[Stored items from a collection]
======
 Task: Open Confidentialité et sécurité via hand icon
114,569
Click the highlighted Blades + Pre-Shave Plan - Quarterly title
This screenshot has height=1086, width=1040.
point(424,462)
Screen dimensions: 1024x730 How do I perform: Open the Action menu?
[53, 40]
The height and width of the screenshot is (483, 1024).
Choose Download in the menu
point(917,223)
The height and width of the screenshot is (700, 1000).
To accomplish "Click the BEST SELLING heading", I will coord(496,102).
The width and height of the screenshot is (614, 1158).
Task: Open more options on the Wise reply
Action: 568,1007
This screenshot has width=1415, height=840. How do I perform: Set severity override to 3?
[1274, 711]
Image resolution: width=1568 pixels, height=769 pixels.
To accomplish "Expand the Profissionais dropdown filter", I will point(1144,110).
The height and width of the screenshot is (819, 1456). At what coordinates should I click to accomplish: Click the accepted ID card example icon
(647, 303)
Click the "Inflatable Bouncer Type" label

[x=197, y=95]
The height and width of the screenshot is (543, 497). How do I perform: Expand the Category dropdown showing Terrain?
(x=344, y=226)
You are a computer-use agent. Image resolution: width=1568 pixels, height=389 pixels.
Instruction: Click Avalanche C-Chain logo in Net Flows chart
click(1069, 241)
======
# WORK TO BE COMPLETED:
Reproduce all of the data above line for line, with no changes.

# WRITTEN RESPONSE:
 Task: Open Confidentialité et sécurité via hand icon
114,569
Click the highlighted Blades + Pre-Shave Plan - Quarterly title
This screenshot has height=1086, width=1040.
point(424,462)
Screen dimensions: 1024x730 How do I perform: Open the Action menu?
[53, 40]
The height and width of the screenshot is (483, 1024).
Choose Download in the menu
point(917,223)
The height and width of the screenshot is (700, 1000).
To accomplish "Click the BEST SELLING heading", I will coord(496,102).
The width and height of the screenshot is (614, 1158).
Task: Open more options on the Wise reply
Action: 568,1007
This screenshot has width=1415, height=840. How do I perform: Set severity override to 3?
[1274, 711]
Image resolution: width=1568 pixels, height=769 pixels.
To accomplish "Expand the Profissionais dropdown filter", I will point(1144,110).
The height and width of the screenshot is (819, 1456). At what coordinates should I click to accomplish: Click the accepted ID card example icon
(647, 303)
Click the "Inflatable Bouncer Type" label

[x=197, y=95]
The height and width of the screenshot is (543, 497). How do I perform: Expand the Category dropdown showing Terrain?
(x=344, y=226)
You are a computer-use agent. Image resolution: width=1568 pixels, height=389 pixels.
Instruction: Click Avalanche C-Chain logo in Net Flows chart
click(1069, 241)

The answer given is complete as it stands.